Statystycznie prawie nie ma przypadków, w których zamach taki jak w Wiedniu byłby przygotowywany lub przeprowadzony przez etnicznych Niemców czy Francuzów. Dlatego uważam, że Polska prowadzi bardzo rozsądną politykę wobec migrantów – mówi były szef niemieckiego Urzędu Ochrony Konstytucji Hans-Georg Maassen.
Co o współczesnym terroryzmie w Europie mówią niedawne zamachy w Wiedniu i Paryżu?
Jeśli chodzi o Wiedeń, to był to ten rodzaj zamachu, z jakim od pewnego czasu się liczyliśmy. I wciąż się liczymy. Terrorysta odpowiadał pewnemu określonemu profilowi. Nazywamy go w niemieckim Urzędzie Ochrony Konstytucji 4M – mężczyzna, muzułmanin, migracyjne pochodzenie i marnie radzący sobie w szkole czy w życiu zawodowym. Osoby takie są podatne na radykalizację i przy odpowiednim zmanipulowaniu mogą być przekonane do dokonania zamachu. Napastnik z Wiednia odpowiadał tym parametrom.
Skoro zawczasu można ustalić profil sprawcy, to dlaczego służby nie zapobiegły zamachowi? Czy ten profil nie jest czasem wadliwy albo zbyt ogólny?
To trudne pytanie. Pewne zamachy można udaremnić, innych nie. W sytuacji, kiedy mamy do czynienia z samotnym sprawcą, jest to bardzo trudne. To nie to samo co np. komando terrorystów z Syrii czy Iraku, o którego przemieszczaniu się mamy sygnały od wywiadu elektronicznego. Możemy wiedzieć o istnieniu samotnego, niebezpiecznego islamisty, możemy mieć jego dossier, ale nie jesteśmy w stanie przeniknąć do jego głowy i odczytać myśli. W związku z tym nie wiemy, co i kiedy dokładnie zamierza. Oczywiście, można robić więcej, ale potrzebna byłaby zgoda prawodawcy i poszerzenie kompetencji tajnych służb i większe uprawnienia w dziedzinie inwigilacji. Jest to jednak ingerencja w prawa obywatelskie i politycy oczywiście tego nie chcą. Myślę, że jest to też odpowiedź na pana drugie pytanie.

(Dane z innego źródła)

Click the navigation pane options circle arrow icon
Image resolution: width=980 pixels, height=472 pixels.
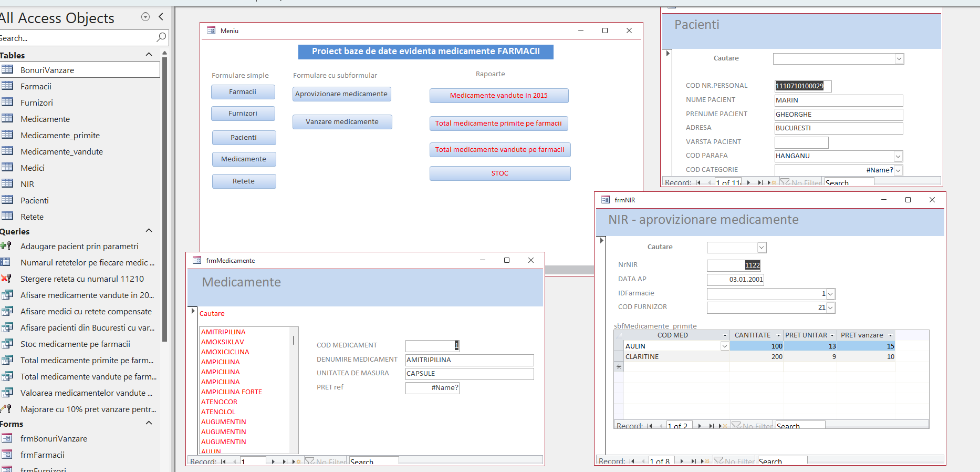(x=145, y=17)

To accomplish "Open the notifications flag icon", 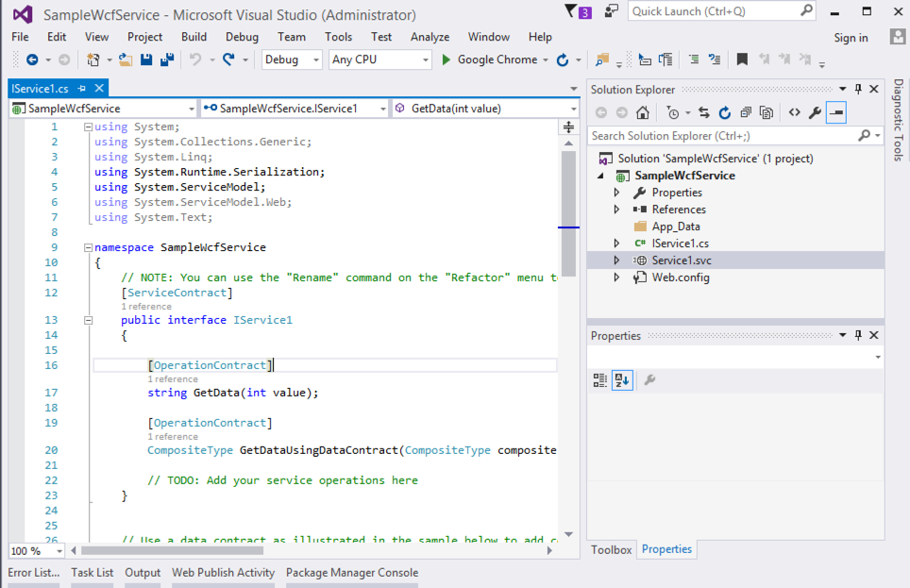I will point(571,11).
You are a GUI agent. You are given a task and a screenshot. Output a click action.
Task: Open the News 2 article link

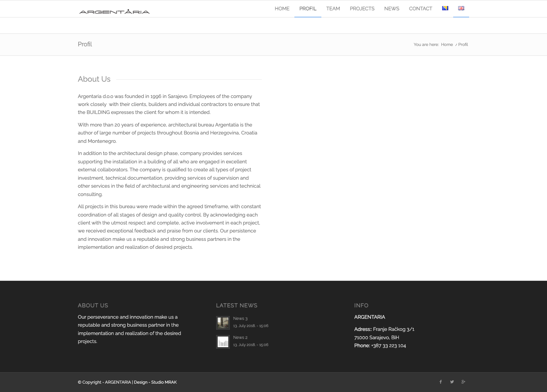point(240,337)
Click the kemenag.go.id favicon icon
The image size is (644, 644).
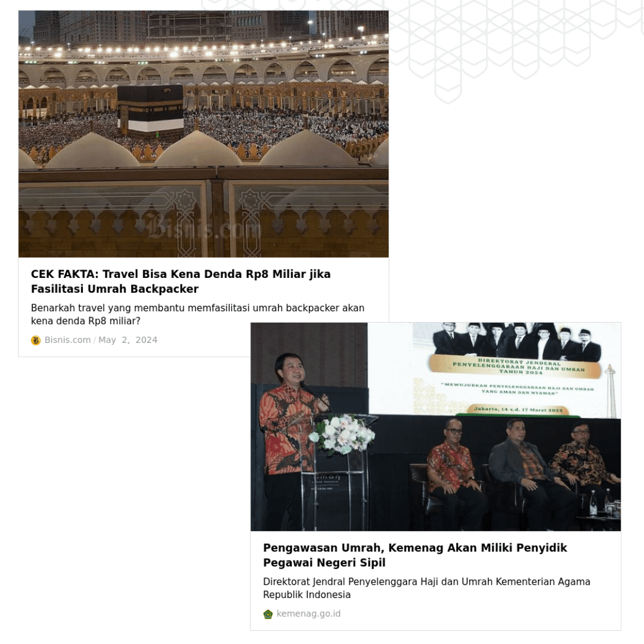pyautogui.click(x=268, y=614)
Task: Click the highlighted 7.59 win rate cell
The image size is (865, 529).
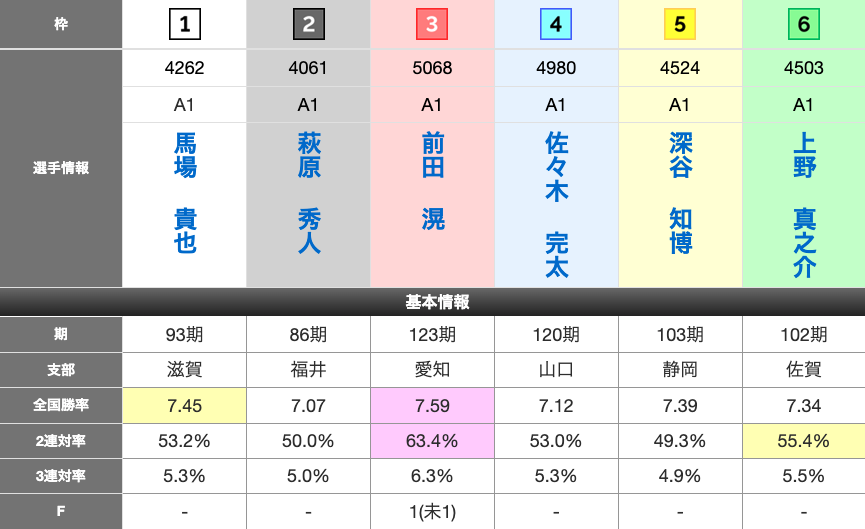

Model osobowościowy 4M nie jest wadliwy, ale służby działają w określonych ramach prawnych, których nie mogą przekraczać. Nie mogą prewencyjnie zamknąć kogoś, kto jest niebezpieczny, ale nie popełnił żadnego czynu zakazanego.
Jak dochodzi do radykalizacji?
Ludzie, o których mówimy, szukają zazwyczaj grupy rówieśniczej, która da im poczucie własnej wartości i sensu. Szukają uznania. Środowiska islamistyczne doskonale o tym wiedzą i wykorzystują, żeby przyciągać do siebie rozchwiane jednostki. Manipulują nimi i przekonują do popełnienia zamachu. Może to się dziać w nieoficjalnie działających meczetach, grupach modlitewnych, ale też w internecie.
W pierwszych komentarzach po zamachu mówiło się, że był on kompletnym zaskoczeniem dla austriackich tajnych służb. Miały one wychodzić z założenia, że skoro Państwo Islamskie w Syrii i Iraku zostało pokonane, to groźba ataku terrorystycznego jest niewielka. Czy austriacki kontrwywiad BVT stracił czujność?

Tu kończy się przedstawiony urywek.